It would be good if the Boston attacks were to lead to serious cooperation. It is possible this will happen. I hope it will. It would also be good if Americans came to understand that almost everybody in Chechnya’s leadership today fought against Moscow in the first war. A fact that shatters the conventional view.
But we have seen this movie before.
Moscow warned the West about the common enemy it was fighting at the Munich Security Conference in 2001, no reaction. Putin told Bush the USA was on the target list, no reaction. Taliban sought an anti-American alliance with Moscow and was stoutly rejected. After 911 Putin used Moscow’s considerable influence with the Northern Alliance to establish cooperation and, it was the Northern Alliance, using weapons provided by Moscow, which actually overthrew Taliban – admittedly with considerable US support. Without Moscow’s influence the swift overthrow of Taliban would have been much harder, if not impossible. The two then tackled another problem: for years Moscow had been saying that jihadists had infiltrated the Pankisi Gorge in Georgia and for years Washington accepted Tbilisi’s claims that this was just another lie. But Moscow was telling the truth; a joint operation drove the jihadists out of Pankisi.
This was Washington’s opportunity to learn that Russia has the two essential requirements to make it an ally: a common enemy and experience and knowledge to bring to the alliance.
But, if learned, this was forgotten as Washington reverted to its instinctive anti-Russian position. Jihadists in Chechnya were called “rebels” as if it was just a revolt against Russian heavy-handedness; Russian elections were excoriated; the “human rights” weapon was deployed; “colour revolutions”, missile defence and NATO expansion continued; Russian concerns were contemptuously ignored or re-branded as “threats” (as in Russia threatens to react to missile defence). American animosity to Russia seems impenetrable to reality.

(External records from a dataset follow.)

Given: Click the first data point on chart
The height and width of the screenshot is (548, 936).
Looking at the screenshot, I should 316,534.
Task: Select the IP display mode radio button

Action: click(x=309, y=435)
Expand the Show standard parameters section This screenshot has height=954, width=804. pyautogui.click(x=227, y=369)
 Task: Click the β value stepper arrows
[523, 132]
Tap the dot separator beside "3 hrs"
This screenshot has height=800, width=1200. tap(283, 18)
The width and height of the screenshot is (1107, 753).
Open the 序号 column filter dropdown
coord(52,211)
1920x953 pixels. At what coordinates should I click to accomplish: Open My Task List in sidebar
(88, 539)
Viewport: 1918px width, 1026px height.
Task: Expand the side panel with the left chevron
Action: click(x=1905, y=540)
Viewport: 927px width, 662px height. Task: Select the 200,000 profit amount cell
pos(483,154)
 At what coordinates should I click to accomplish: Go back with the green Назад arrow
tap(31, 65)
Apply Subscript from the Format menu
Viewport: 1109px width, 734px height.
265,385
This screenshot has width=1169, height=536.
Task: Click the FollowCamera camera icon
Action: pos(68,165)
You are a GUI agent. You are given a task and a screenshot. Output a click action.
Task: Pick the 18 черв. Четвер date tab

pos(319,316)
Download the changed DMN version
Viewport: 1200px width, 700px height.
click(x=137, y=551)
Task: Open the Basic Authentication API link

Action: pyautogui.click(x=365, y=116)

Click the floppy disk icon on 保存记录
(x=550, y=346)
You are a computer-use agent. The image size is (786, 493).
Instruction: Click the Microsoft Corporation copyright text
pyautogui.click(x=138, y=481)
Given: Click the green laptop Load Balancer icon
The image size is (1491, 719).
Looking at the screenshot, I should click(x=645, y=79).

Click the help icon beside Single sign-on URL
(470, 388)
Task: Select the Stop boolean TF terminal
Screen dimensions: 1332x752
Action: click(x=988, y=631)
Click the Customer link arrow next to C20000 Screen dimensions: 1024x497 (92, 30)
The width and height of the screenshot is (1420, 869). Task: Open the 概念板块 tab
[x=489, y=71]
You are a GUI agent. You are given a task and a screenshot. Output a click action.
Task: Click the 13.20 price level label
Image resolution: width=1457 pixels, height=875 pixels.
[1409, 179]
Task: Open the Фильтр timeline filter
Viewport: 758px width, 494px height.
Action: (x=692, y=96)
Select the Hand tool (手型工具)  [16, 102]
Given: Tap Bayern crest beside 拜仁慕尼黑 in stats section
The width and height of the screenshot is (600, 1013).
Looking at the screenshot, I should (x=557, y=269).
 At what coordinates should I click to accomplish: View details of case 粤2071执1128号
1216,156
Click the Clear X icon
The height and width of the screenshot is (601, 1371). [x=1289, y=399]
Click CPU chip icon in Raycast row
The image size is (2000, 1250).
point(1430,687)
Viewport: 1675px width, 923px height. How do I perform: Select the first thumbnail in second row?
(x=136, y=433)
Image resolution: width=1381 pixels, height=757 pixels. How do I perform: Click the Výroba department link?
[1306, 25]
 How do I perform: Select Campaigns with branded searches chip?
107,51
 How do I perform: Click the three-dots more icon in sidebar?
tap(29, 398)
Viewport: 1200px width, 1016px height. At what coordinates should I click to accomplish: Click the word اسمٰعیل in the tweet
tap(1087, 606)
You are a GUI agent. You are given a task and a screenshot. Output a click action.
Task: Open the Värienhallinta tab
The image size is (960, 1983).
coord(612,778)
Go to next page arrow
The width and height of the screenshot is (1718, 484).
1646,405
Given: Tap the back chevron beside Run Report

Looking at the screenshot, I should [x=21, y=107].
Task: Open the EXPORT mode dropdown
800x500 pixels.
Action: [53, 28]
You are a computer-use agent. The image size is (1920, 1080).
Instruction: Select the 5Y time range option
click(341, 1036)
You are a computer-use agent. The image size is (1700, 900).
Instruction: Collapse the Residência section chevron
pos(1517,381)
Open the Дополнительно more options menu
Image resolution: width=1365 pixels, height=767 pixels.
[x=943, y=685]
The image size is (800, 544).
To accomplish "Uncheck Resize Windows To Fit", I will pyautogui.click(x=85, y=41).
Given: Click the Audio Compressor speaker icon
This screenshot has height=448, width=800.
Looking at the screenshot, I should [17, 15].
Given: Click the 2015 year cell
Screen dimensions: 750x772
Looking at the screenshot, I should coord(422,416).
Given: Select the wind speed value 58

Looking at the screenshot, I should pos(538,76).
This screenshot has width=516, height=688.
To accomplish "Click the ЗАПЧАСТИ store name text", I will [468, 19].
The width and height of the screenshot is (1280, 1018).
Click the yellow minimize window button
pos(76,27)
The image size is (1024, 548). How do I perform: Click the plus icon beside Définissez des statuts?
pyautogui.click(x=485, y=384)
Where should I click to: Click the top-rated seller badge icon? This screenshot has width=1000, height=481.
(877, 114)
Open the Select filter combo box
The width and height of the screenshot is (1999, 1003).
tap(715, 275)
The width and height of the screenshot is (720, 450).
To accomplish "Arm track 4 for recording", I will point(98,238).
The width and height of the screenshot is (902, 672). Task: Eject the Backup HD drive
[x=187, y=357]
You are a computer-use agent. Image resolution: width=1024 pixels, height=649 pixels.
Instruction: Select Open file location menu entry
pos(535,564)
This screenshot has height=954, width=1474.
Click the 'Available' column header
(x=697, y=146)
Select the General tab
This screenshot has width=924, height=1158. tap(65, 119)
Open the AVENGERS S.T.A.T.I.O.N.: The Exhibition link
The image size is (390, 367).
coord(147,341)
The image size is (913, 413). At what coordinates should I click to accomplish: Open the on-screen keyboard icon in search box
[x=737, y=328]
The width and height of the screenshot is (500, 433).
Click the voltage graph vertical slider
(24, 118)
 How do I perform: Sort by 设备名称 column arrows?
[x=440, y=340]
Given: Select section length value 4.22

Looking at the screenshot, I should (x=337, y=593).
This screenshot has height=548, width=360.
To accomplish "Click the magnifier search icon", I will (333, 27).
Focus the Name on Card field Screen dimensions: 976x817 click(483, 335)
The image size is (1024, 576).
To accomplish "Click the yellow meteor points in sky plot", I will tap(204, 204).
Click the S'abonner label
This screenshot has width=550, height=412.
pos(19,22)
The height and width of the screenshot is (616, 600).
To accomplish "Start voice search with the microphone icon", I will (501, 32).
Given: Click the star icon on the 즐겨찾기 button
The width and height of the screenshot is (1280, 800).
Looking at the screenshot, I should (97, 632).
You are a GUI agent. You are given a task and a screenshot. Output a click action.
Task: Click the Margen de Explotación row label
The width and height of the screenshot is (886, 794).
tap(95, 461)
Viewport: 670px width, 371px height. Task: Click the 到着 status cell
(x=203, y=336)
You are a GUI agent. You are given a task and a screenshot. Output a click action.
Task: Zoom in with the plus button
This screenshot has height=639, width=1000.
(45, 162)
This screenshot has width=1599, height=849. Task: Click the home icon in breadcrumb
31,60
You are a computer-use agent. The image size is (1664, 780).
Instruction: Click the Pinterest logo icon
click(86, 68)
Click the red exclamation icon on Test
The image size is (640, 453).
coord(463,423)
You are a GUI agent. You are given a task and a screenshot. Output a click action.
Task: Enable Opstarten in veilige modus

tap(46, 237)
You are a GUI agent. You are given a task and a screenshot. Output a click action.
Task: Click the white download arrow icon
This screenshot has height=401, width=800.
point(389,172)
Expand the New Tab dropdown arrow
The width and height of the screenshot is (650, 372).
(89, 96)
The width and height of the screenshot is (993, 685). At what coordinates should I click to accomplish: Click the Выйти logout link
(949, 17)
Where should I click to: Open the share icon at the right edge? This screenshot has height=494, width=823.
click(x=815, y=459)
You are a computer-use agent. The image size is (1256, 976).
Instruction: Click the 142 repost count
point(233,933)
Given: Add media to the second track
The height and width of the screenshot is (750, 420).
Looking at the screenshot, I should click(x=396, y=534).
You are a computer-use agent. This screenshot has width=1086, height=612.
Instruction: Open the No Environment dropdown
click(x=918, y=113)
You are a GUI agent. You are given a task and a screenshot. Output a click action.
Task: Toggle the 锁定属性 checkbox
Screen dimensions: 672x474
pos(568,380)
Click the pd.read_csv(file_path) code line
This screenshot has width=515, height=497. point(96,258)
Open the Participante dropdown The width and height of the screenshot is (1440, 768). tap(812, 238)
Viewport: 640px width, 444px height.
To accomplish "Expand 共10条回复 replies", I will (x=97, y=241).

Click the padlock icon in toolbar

The “Rose Revolution” was especially hallucinatory: Bush was completely taken in by Saakashvili. (Medvedev tells us the first thing Bush ever said to him was: “You know, Misha Saakashvili is a great guy.” During the South Ossetia war Bush said: “It was clear the Russians couldn’t stand a democratic Georgia with a pro-Western president”. Pretty foolish sounding these days as the new government in Tbilisi reveals the reality of Saakashvili’s regime.) The jihadist centre in Pankisi, Tbilisi’s lies and Moscow’s truth, were forgotten and further chances for cooperation against the common enemy were lost as Washington believed everything Saakashvili told it. The US training program for Georgia’s armed forces – begun when Moscow’s allegations about Pankisi were confirmed – transformed into encouragement for Saakashvili’s military ambitions.
So here we are again: Boston has shown that the North Caucasus is a theatre of the world-wide jihad: after all, the Tsarnaevs may have hated Russia but they actually attacked the USA. Jihadists driven by the familiar ideology from ibn Taymiyya, through al-Wahhab, through Qutb, to Khattab and bin Laden; their Chechen connection is as incidental as the “underwear bomber’s” Nigerian origin or the “beltway sniper’s” American origin. Again Russia’s warnings were dropped; again Putin offers cooperation.
Will this opportunity for improving mutual security be dribbled away again? Perhaps the climate is better in that NATO expansion is dead and Saakashvili is gone.
But I expect little: the causes of these errors – anti-Russia bias and political correctness – are too deeply embedded to be overcome yet and we will never know, therefore, what true cooperation could achieve.